Years ago, I started making homemade granola based on a recipe in the Barefoot Contessa cookbook. The recipe called for oats, which at the time was completely fine for me. I ate the granola almost every day for breakfast with a scoop of Stonyfield Farms plain organic yogurt and a splash of orange juice.
When we went grain free, I decided to try editing the recipe to make it without oats. What I discovered was that it tasted just as good, if not better without them! I experimented with several different options, and found this to be the best, though it is super easy to swap up out pecans for cashews or double the almonds and skip the walnuts. For a vegan version, swap out the honey for agave or maple syrup.
Grain Free Pretzel Granola
1 cup whole raw almonds
1 cup whole raw walnuts
1/2 cup raw pecans
1/2 cup raw slivered almonds
1/2 cup sunflower seeds
1/4 cup pumpkin seeds
1/2 cup unsweetened coconut flakes
1/2 cup coconut oil
1/4 cup raw or regular honey
1 tablespoon cinnamon
1/8 teaspoon sea salt
Preheat oven to 300 degrees.
Melt coconut oil and honey until watery.
In a large bowl, mix ground nuts, seeds, coconut, salt and cinnamon. Add honey and coconut oil mixing until well combined.
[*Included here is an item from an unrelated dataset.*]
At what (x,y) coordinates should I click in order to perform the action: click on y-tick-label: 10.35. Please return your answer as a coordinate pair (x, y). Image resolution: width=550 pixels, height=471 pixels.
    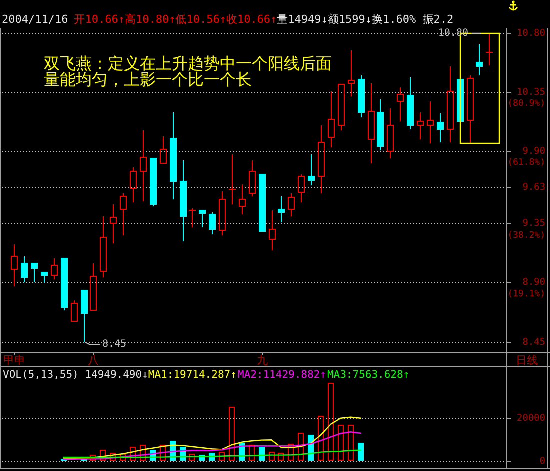
    Looking at the image, I should click on (531, 92).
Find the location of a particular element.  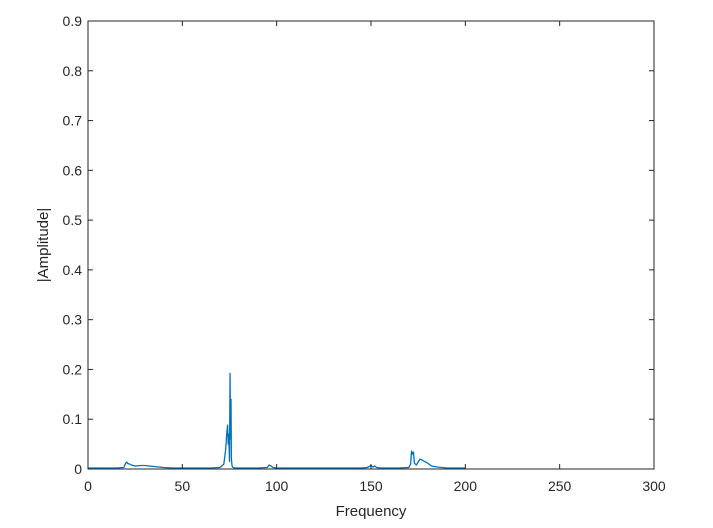

y-tick-label: 0.7 is located at coordinates (73, 121).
Place granola on a baking sheet lined with a silicone liner or parchment paper.
Cook for 20 minutes and then stir granola.
Cook for 10 more minutes or until beginning to brown.
Remove from oven and let cool. Break into pieces and store in an airtight container or ziploc bag.
Pour a cup of unsweetened coconut or almond milk overtop and eat like a bowl of cereal, yum!